The next step is very similar. We now have just one output, though, and non-zero weight constants. \[ y = 2\times12 + (-22)\times 1 = 24-22 = 2. \] We then apply the sigmoid activation function to get the final output: \[ y = \frac{1}{1+e^{-2}} \approx 0.880797. \] The final state of the network is shown on the next slide.

Final state of the neural network

Final state of the neural network

Bias

Note the large value of the constant weight at the final step. This has the effect of shifting the value computed by the linear part.

That constant term is often called the bias.

In some neural network visualizations, the bias is illustrated as an intrinsic property of the node, rather than as an additional edge.

Layer transformation as matrix multiplication

In the process of forward propagation, the transformation of each layer into the next can be described as multiplication of a matrix of weights by the vector of inputs followed by application of the activation function. It’s worth seeing how this is described mathematically and can be implemented in code.

In the process, we’ll generalize the notation for a neural network to account for more hidden layers and to simplify it so that the input and output layers are no longer special cases.

The labeled network revisited

Recall the labeled neural network we met before:

The labeled neural network revisited

The relabeled network

Let’s relabel the nodes so that all layers use a consistent notation:

The same neural network with consistent labels

Expanded interpretation

Note that, in general, we’ll have some number \(N\) of hidden layers. Thus, we have \(N+2\) layers in total - including the input and output. We’ll number those layers \(i=0,1,2,\ldots,N,N+1\). In the figure, these appear as columns of nodes.

Each of the \(N+2\) columns will have some number of nodes. Let’s say that the \(i^{\text{th}}\) column has \(n_i\) nodes plus a constant node with value \(1\).
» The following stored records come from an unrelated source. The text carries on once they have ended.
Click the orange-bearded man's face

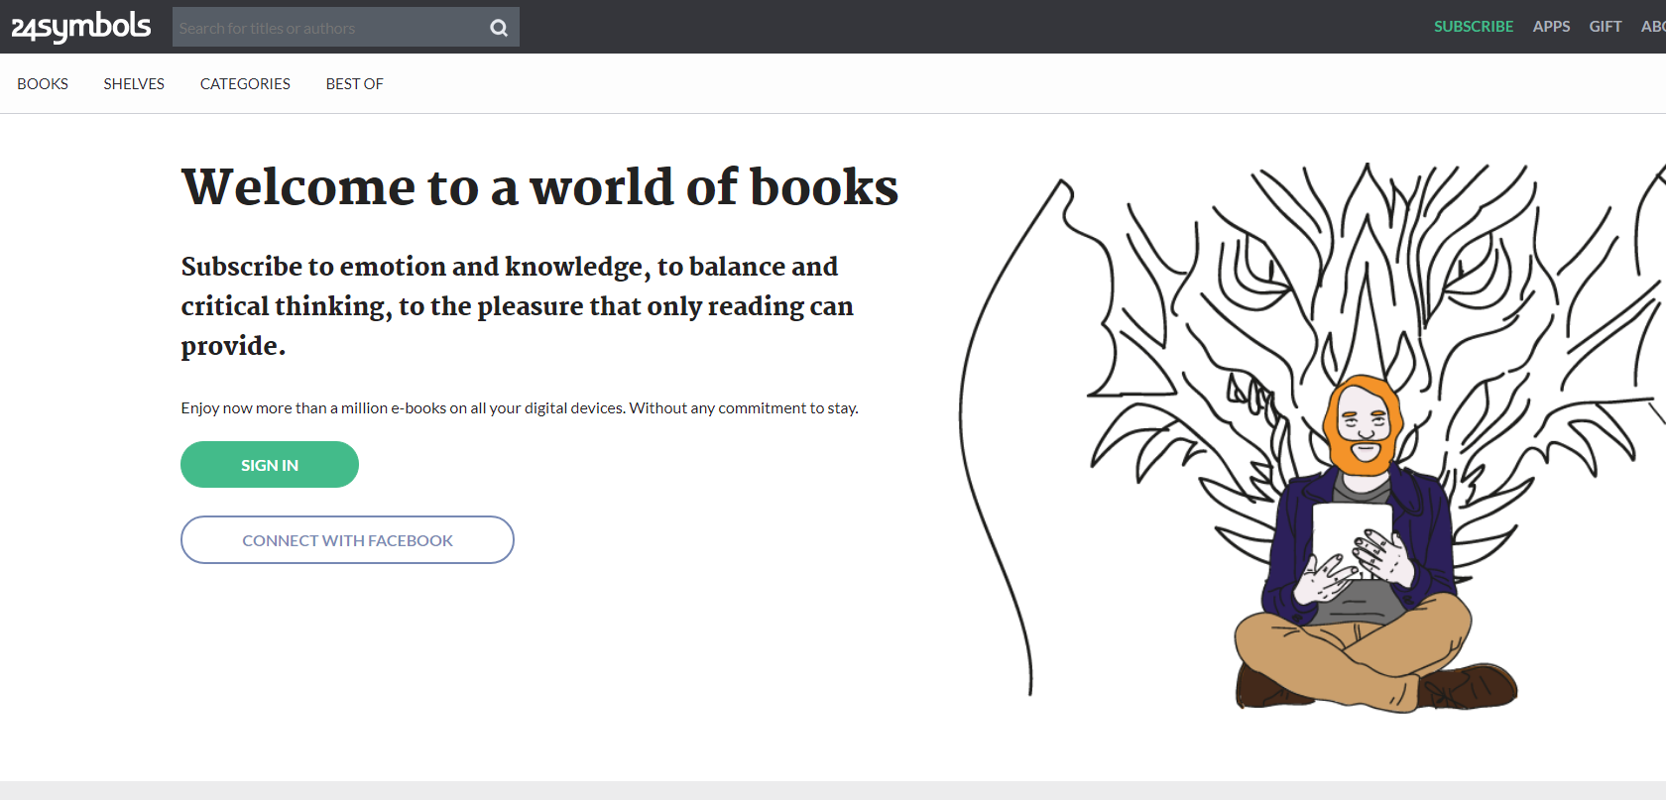pyautogui.click(x=1365, y=421)
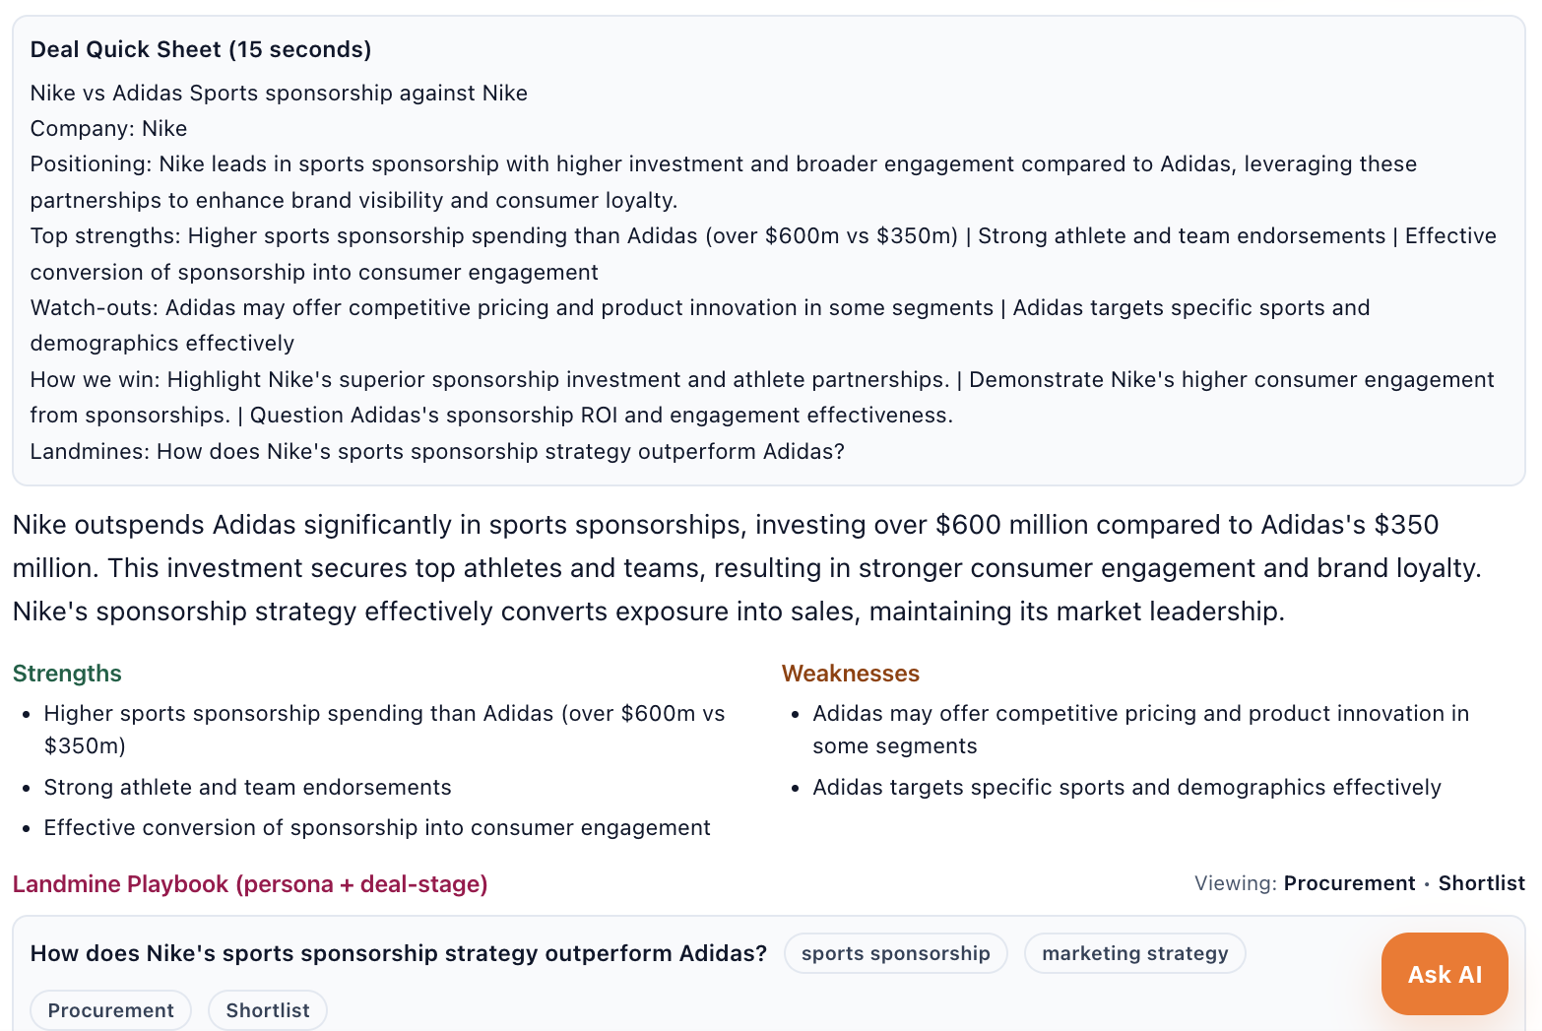Screen dimensions: 1542x1031
Task: Select the Nike outspends Adidas summary paragraph
Action: (748, 567)
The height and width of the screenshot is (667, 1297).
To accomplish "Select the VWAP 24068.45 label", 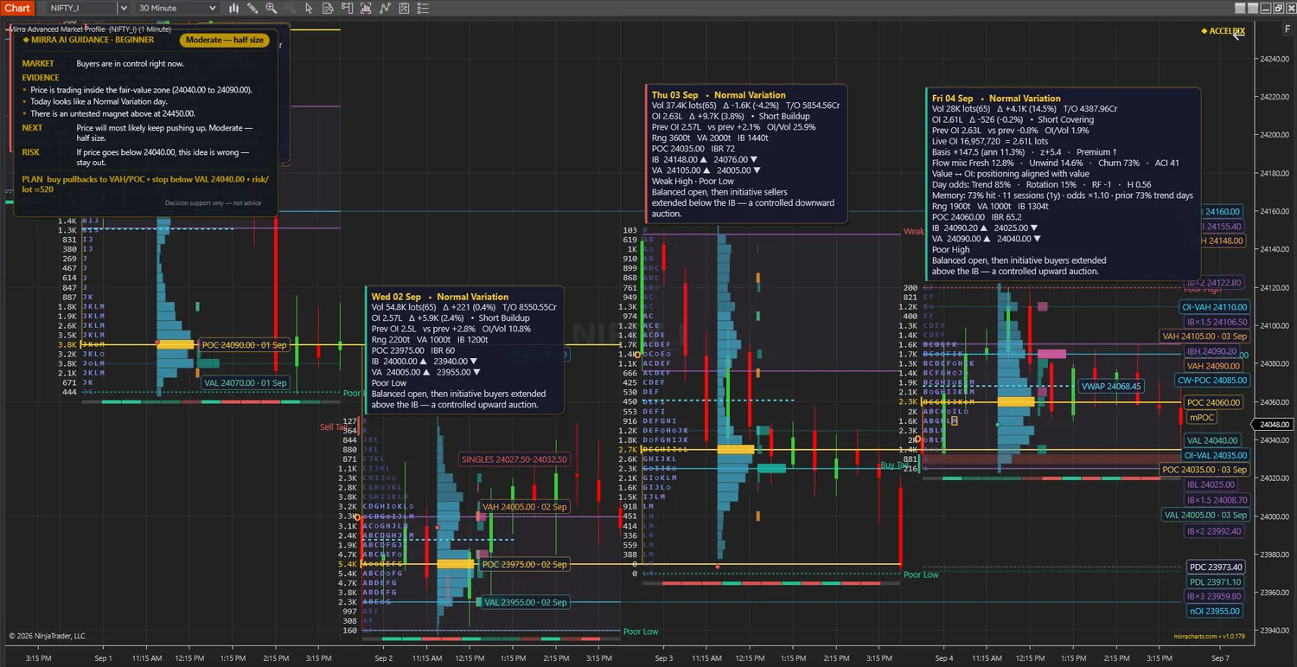I will [x=1111, y=386].
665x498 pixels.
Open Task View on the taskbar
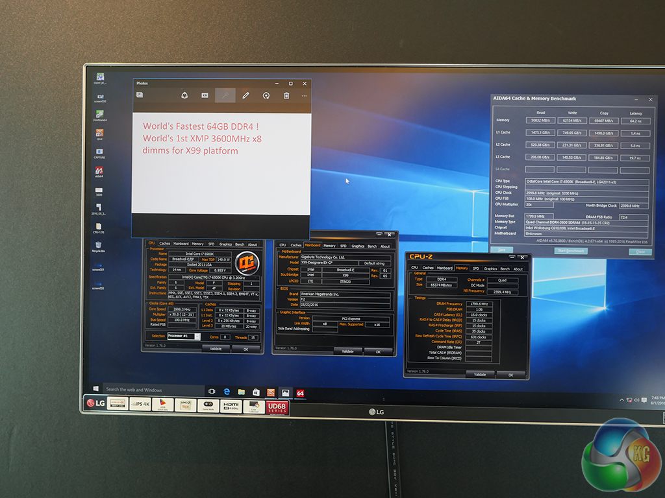212,392
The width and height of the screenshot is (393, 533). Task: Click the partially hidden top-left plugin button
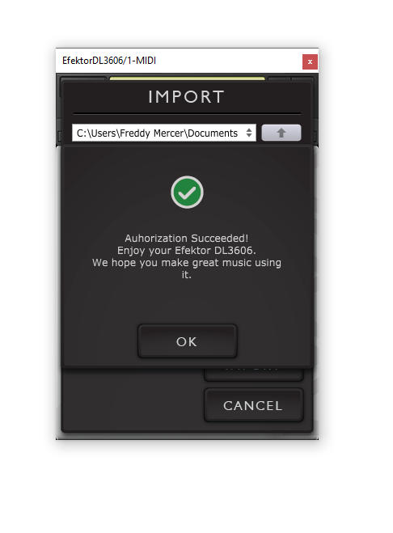click(83, 79)
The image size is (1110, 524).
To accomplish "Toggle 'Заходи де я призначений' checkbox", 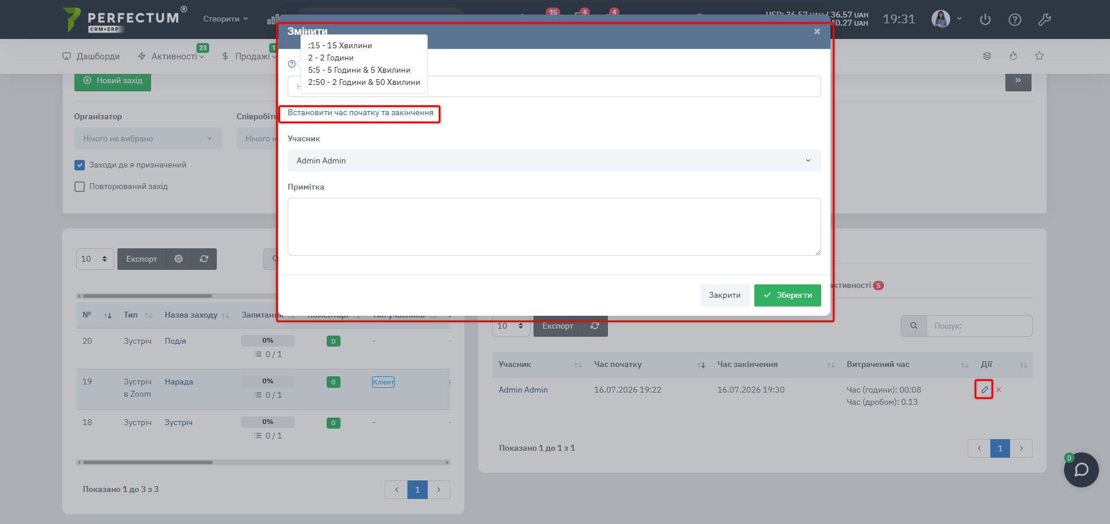I will click(80, 165).
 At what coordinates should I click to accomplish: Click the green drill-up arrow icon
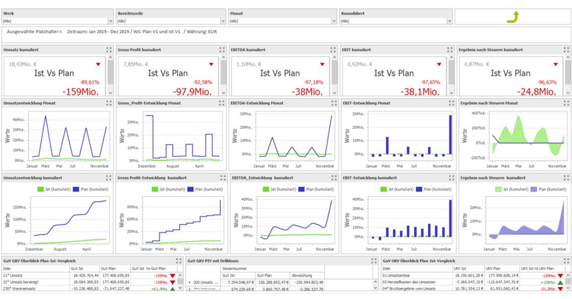pyautogui.click(x=512, y=17)
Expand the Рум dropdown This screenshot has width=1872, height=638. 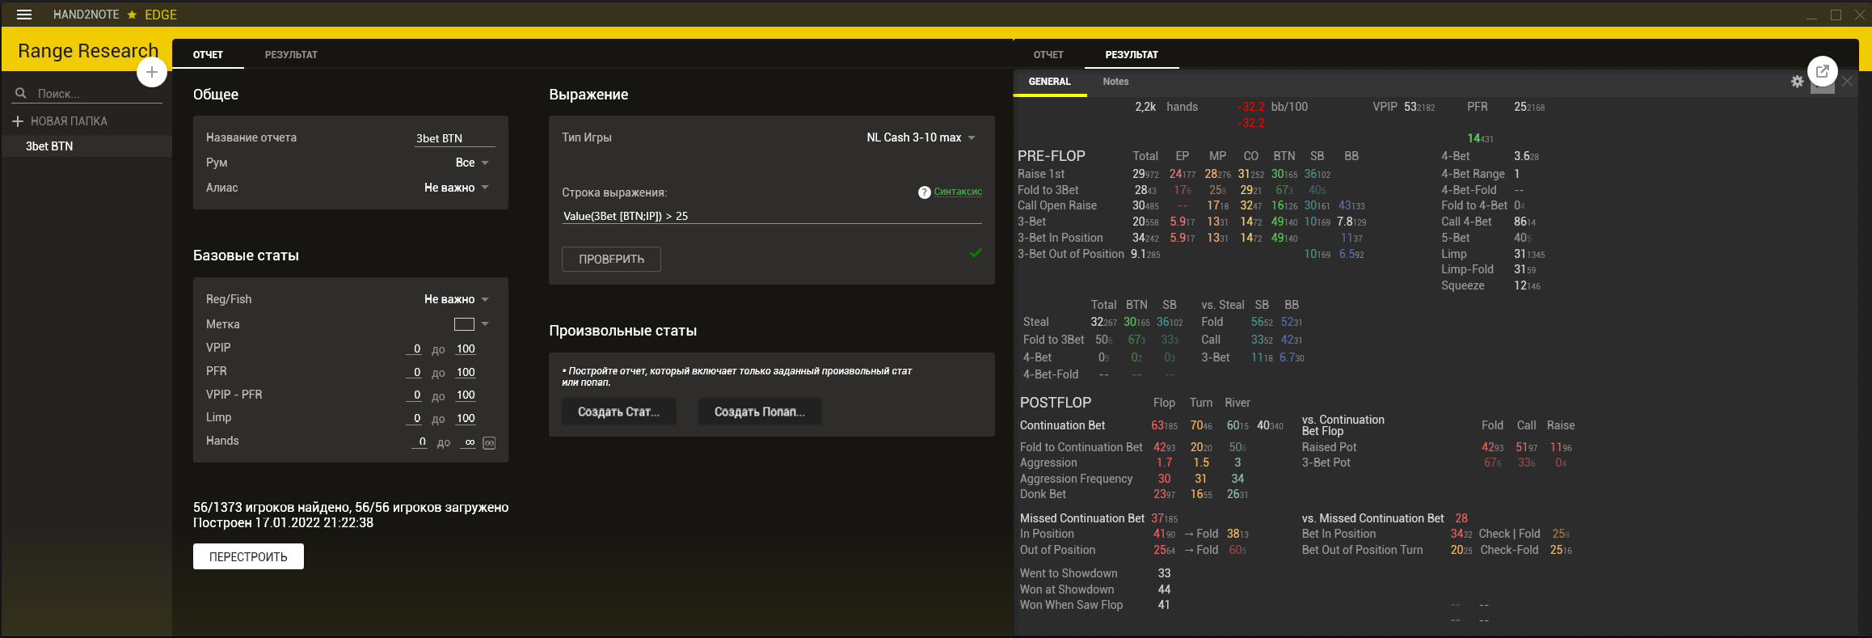pos(485,163)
We’ll number the nodes in the \(i^{\text{th}}\) column \(0,1,2,\ldots,n_i\). We don’t really need a constant node in the output column but it doesn’t hurt if it’s there.

Formula for next layer values

Note that the value of the \(k^{\text{th}}\) node in the \(i^{\text{th}}\) column of nodes involves the sum of the weights pointing into that node times the values of the nodes those weights come from \(+\) the constant weight. Finally, we apply the activation function \(g_i\). In symbols:

\[ x_{i,k} = g_i\left(\sum_{j=1}^{n_{i-1}} w_{i-1,j,k} \times x_{i-1,j} + w_{i-1,0,k}\times1\right). \]

We can simplify that a bit by defining \(x_{i-1,0}=1\) for all \(i\); essentially fixing the constant values. The formula becomes

\[ x_{i,k} = g_i\left(\sum_{j=0}^{n_{i-1}} w_{i-1,j,k} \times x_{i-1,j}\right). \]

Last formula as a matrix

Now for a given \(i\), we can build an \(n_{i-1}\times (n_i-1)\) matrix indexed by the edges pointing from nodes in column \(i-1\) to the non-constant nodes in column \(i\). The entry in row \(j\) and column \(k\) of that matrix should be the weight associated with the edge from node \(j\) in layer \(i-1\) to node \(k\) in layer \(i\).

If we then place the node values in the \(i-1^{\text{st}}\) layer in a row vector and form the dot product of that vector with the \(k^{\text{th}}\) column of the matrix, we get

\[ \sum_{j=0}^{N_{i-1}} w_{i-1,j,k} \times x_{i-1,j} \]

That’s exactly the linear portion in the formula on the previous slide; thus, we should be able to express that portion in a conveniently compact notation.

Summary

We’ve got a feedforward neural network with \(1\) input layer, \(N\) hidden layers, and \(1\) output layer. We suppose that layer \(i\) has \(n_i+1\) nodes numbered \(0,1,\ldots,n\) and we want to describe how the values propagate from layer \(i-1\) to layer \(i\).

Form the matrix \(W_i = [w_{i,j,k}]_{j,k}\) of weights from layer \(i-1\) to layer \(i\).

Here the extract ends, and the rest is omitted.